Using the piece on Avandia, answer these questions.
1. How many reported clinical trials did the meta-analysis cover?
2. By roughly what percentage did GlaxoSmithKline's stock drop on the day the paper came out?
3. Which kind of analysis did the lack of source data rule out?

(Selected extract)
"""
Steve Nissen has (once again) made waves with an analysis of cardiovascular risk. This time the subject is Avandia (rosiglitazone), a therapy for diabetes that's the oldest PPAR-gamma drug on the market. A meta-analysis of 42 reported clinical trials of the drug led to the conclusion that rosiglitazone is associated with a statistically significant risk of cardiac events.
The similarities to the Vioxx situation are what have made headlines (and what sent GlaxoSmithKline's stock down about 8% on the day the paper was released). But there are some important differences. Merck's ran into the Vioxx numbers in their own clinical data - the arguing has been whether they recognized the effects earlier (or should have), but it was a specific trial of theirs that led to the statistics that sank the drug. A meta-analysis is a much different beast, since you're trying to fit a large number of different trials, run in different ways for different reasons, into the same framework. Not everyone trusts them, even when the analysis is performed by someone as competent as Nissen, who does mention the limitations of the approach in the paper:
"Our study has important limitations. We pooled the results of a group of trials that were not originally intended to explore cardiovascular outcomes. Most trials did not centrally adjudicate cardiovascular outcomes, and the definitions of myocardial infarction were not available. Many of these trials were small and short-term, resulting in few adverse cardiovascular events or deaths. Accordingly, the confidence intervals for the odds ratios for myocardial infarction and death from cardiovascular causes are wide, resulting in considerable uncertainty about the magnitude of the observed hazard. Furthermore, we did not have access to original source data for any of these trials. Thus, we based the analysis on available data from publicly disclosed summaries of events. The lack of availability of source data did not allow the use of more statistically powerful time-to-event analysis. A meta-analysis is always considered less convincing than a large prospective trial designed to assess the outcome of interest."
"""
[Stored items]
"""
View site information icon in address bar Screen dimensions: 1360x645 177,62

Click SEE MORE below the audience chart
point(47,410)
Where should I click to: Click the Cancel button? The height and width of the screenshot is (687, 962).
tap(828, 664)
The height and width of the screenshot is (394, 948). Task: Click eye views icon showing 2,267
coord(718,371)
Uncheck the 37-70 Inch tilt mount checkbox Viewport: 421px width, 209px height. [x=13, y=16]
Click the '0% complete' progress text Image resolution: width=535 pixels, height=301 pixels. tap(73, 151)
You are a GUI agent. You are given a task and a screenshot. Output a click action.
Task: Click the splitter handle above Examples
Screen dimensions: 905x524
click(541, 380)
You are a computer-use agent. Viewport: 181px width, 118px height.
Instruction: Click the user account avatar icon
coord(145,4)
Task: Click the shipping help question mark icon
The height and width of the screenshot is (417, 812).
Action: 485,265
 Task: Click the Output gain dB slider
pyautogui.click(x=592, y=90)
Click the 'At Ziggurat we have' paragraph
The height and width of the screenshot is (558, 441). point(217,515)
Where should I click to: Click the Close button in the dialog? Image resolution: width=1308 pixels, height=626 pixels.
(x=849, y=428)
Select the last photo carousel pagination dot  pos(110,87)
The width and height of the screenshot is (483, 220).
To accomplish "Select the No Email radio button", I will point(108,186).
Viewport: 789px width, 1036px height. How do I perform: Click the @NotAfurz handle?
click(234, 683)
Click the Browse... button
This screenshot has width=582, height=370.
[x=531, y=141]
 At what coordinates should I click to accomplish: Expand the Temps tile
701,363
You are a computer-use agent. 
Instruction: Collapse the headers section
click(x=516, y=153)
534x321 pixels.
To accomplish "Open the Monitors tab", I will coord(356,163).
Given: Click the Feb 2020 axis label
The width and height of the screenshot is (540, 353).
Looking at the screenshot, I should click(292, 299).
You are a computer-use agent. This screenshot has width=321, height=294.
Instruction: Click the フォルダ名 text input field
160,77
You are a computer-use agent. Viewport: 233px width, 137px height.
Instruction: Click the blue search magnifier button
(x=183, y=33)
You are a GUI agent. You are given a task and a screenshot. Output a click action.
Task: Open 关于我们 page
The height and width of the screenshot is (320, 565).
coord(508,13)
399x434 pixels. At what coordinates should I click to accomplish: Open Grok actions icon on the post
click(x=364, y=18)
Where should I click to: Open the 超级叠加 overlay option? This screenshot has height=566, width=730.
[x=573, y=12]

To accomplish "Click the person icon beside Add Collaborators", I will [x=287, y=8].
"""
(Exercise response)
1. 42
2. About 8%
3. The more statistically powerful time-to-event analysis